The conclusion so far from the first two years hunting has been that the hunters have not been able to shoot the most inbred individuals (apparently they neither had pink fur nor a second head), but instead happened to shoot the most genetically valuable ones.

The government had ordered an investigation into the minimum number of wolfs needed to secure the population in Sweden, and this Monday the result came. 450 wolfs, is the minimum needed to sustain a healthy conservation status. It is safe to say that this number is based on some sort of PVA built on real biological data. The Hunters Association of course launched their own number, which is 200 individuals based on nothing else than their opinion unfortunately.

Apart from this they also want compensation for deers that are caught by predators.

I have no problem with hunting. Like many Swedes with roots in rural Sweden I see it as something that offers safe food from animal that have fared far better than their counterparts in the supermarket. And with a moose-population at a stable level between 300000 - 400000, despite 1/3 being shot every year, it is fair to say that this is a sustainable use.

What is going on now however is nothing but a tragedy, were an ecologically incompetent lobby-group for hunters has managed to convince the environmental minister that reducing a population reduces inbreeding.

Hopefully the European Commission will convict Sweden, and bring an end to this tragedy.

Monday, April 11, 2011

Biebrza workshop

The workshop in Biebrza National Park was very inspiring research wise, and the bonus of getting to see the mighty Biebrza spring flood was jaw dropping in the true sense of thee word.

For Swedish standards it is hard to comprehend the size of management that is done in Biebrza. 10 times the area that is mown in Sweden is mown only in Biebrza in order to preserve the Aquatic warbler. To mow such a large wet fen the managers in Biebrza have chosen to use redesigned PistenBully´s that are normally used preparing ski slopes.

The wildlife in Biebrza includes 3 wolf packs, out of which 1 is residing in the area were we stayed. Unfortunately we did not get the chance to see any, but we did find a little grass snake warming itself in the sunshine.

..............................

▸ **QUESTIONS**
a - Answer these questions using the blog excerpt.
(i) According to the government-ordered investigation, what is the minimum number of wolves needed to sustain a healthy conservation status in Sweden?
(ii) At what level does the blog excerpt put the moose population?
(iii) How many wolf packs are in Biebrza?
b - Write out the blog excerpt from "The government had" to "caught by predators.".

..............................

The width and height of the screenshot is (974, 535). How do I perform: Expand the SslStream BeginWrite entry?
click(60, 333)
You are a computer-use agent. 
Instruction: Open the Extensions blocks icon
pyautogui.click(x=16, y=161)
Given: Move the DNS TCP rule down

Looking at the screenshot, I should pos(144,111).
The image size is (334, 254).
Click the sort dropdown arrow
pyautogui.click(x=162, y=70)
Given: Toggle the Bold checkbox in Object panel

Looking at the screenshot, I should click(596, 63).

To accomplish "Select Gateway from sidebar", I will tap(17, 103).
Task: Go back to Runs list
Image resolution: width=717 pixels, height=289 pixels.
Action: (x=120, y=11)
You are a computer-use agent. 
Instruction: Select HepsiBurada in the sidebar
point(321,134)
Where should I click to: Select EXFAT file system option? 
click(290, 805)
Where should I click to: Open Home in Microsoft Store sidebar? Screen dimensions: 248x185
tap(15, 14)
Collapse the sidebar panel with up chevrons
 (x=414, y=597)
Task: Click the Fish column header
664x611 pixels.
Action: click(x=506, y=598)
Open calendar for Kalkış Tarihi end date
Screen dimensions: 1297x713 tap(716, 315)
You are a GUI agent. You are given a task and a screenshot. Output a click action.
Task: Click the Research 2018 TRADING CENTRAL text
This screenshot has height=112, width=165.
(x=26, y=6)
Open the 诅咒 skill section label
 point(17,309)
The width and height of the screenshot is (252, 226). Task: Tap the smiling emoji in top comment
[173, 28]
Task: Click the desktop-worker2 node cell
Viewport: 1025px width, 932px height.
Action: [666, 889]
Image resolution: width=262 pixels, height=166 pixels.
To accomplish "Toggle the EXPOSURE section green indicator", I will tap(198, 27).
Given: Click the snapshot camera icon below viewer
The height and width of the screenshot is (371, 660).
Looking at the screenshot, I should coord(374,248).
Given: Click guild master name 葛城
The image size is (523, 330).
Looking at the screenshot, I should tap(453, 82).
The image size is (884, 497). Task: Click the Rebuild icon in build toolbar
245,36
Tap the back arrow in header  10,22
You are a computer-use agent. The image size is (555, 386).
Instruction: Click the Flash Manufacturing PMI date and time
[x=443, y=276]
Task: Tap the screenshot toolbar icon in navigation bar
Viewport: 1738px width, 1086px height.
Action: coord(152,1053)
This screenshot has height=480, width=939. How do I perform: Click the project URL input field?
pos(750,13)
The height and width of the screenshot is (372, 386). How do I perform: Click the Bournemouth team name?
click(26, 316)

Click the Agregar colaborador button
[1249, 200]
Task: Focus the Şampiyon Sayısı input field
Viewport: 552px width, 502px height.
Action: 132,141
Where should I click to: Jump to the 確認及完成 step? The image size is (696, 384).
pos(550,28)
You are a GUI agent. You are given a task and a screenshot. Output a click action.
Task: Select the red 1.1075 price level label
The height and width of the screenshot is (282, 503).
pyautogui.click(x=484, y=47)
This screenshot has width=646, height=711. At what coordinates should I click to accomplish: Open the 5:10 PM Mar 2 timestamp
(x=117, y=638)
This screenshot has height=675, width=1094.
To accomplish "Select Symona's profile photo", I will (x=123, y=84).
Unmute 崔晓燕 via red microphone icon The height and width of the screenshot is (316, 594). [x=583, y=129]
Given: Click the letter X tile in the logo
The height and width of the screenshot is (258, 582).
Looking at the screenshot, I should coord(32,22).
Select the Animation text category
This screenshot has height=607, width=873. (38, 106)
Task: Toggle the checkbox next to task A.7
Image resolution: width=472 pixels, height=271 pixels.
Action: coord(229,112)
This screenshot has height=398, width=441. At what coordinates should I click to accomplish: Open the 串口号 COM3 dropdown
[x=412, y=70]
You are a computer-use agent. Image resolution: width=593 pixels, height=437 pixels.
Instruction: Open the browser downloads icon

..............................

▸ **EXERCISE ANSWERS**
a -
(i) 450 wolves.
(ii) Stable at between 300000 and 400000.
(iii) 3 wolf packs.

b -
The government had ordered an investigation into the minimum number of wolfs needed to secure the population in Sweden, and this Monday the result came. 450 wolfs, is the minimum needed to sustain a healthy conservation status. It is safe to say that this number is based on some sort of PVA built on real biological data. The Hunters Association of course launched their own number, which is 200 individuals based on nothing else than their opinion unfortunately.

Apart from this they also want compensation for deers that are caught by predators.